How market context shapes the margin

Different markets and sectors trade at different valuation multiples, so a given headline discount means different things depending on where it appears. Sectors with cyclical earnings or heavy regulation — energy, banks, commodities, some industrials — can show wide apparent margins that partly reflect those risks rather than a pure bargain. Those risks belong inside the intrinsic value estimate, not outside it.

Smaller and less liquid companies frequently display larger apparent margins of safety alongside materially larger valuation uncertainty. A wide margin built on shaky forward numbers can shrink quickly once those numbers are re-examined. A smaller margin on a large, stable business and a wide margin on a volatile small-cap are not the same risk, even when the percentages suggest otherwise.

Common ways the concept gets misused

Back-fitted intrinsic value. Starting from a target margin of safety and working backwards to an intrinsic value that justifies it. The discipline only works if intrinsic value is computed independently and honestly.

Confusing cheap with value. A stock that has fallen 40 per cent is not automatically 40 per cent margin of safety. It may have fallen because intrinsic value has also fallen 40 per cent (or more).

Ignoring quality decay. A business that was worth 100 a share in 2020 is not necessarily worth 100 today. Industries get disrupted, management changes, competitive moats erode. Intrinsic value is not a fixed point.

Value traps. Stocks that look cheap on every metric but stay cheap or go cheaper for years. Usually indicates that the market sees structural decline the valuation model misses.

What the calculator cannot do

It cannot estimate intrinsic value for you — that is the whole craft of equity analysis. It cannot tell you whether your intrinsic value is reasonable. It cannot account for liquidity, tax, position sizing, or behaviour. It gives you a clean headline number; the analysis behind it is where the real work lives.

Example Scenario

At a current price of £100 versus an intrinsic value of £150, your margin of safety is 33.33%.

Inputs

Current Price:£100
Intrinsic Value Estimate:£150
Expected Result33.33%
Expected Result breakdown
Discount$50.00
Current Price$100.00
Intrinsic Value$150.00
VerdictStrong margin

This example uses typical values for illustration. Adjust the inputs above to match a specific situation and see how the result changes.

Sources & Methodology

Methodology

The calculator computes margin of safety by subtracting the current stock price from an estimated intrinsic value, then dividing the result by that intrinsic value to express the gap as a percentage. A positive result indicates the current price trades below the estimated intrinsic value; a negative result indicates the price trades above it. The model assumes the intrinsic value estimate is accurate and remains constant during the holding period. It does not account for the method used to derive intrinsic value, changes in that value over time, transaction costs, taxes, or the precision of any valuation approach. The output represents a static comparison between two price points at a single moment.

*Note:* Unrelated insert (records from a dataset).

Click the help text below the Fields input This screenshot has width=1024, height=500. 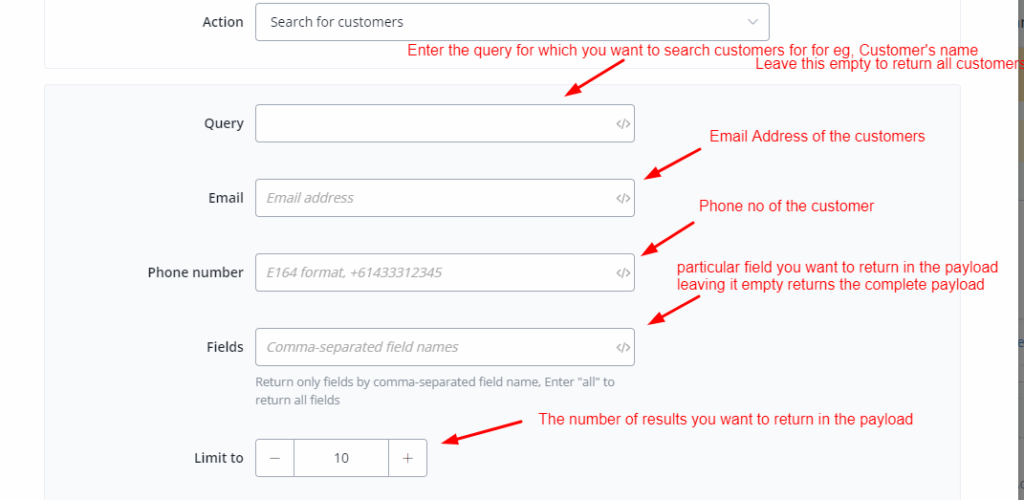pyautogui.click(x=435, y=391)
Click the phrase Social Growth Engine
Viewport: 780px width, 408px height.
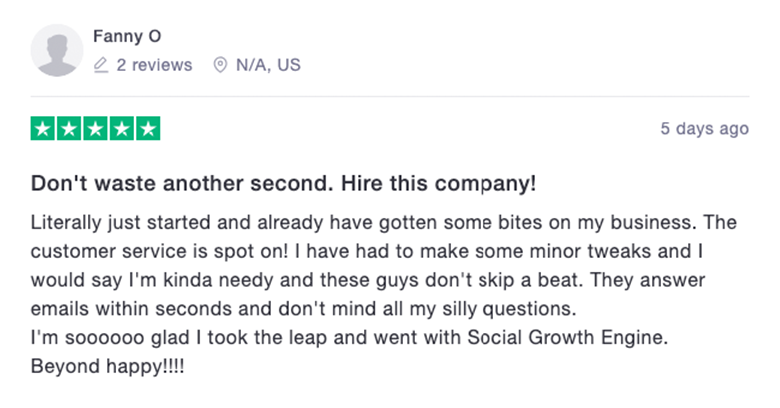567,337
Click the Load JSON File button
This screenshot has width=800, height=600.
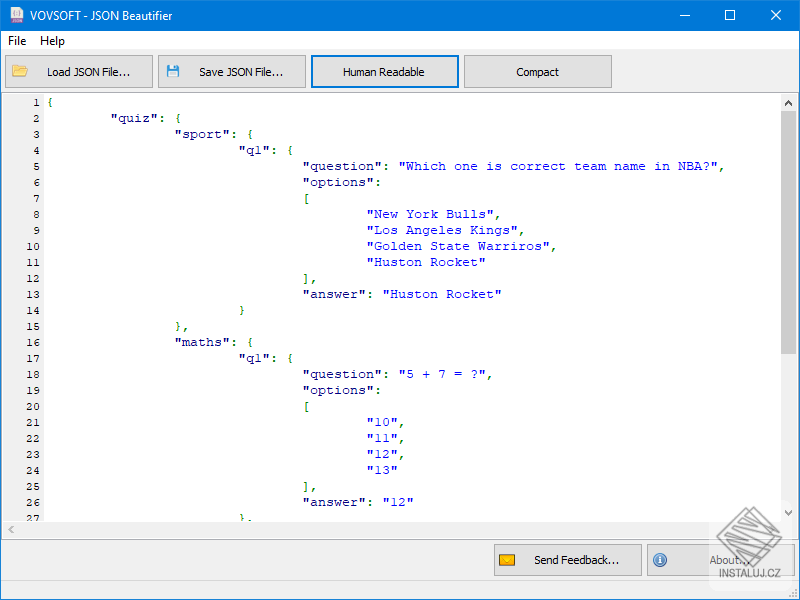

Frequently Asked Questions

How to estimate intrinsic value?
DCF analysis, earnings power valuation, asset-based methods. Graham used various. All require assumptions — margin protects against being wrong.
Good margin?
Graham is commonly cited around a third or more, with deeper discounts for his most conservative approach. Modern value investors often use 30-50%. A larger margin offers more protection but surfaces fewer opportunities.
What if price exceeds value?
The margin of safety is negative, and the tool shows a negative percentage. That means the current price sits above your intrinsic value estimate, so there is no discount cushion on these inputs.
Limitations?
Only as good as intrinsic value estimate. Garbage in garbage out. Requires fundamental analysis skill.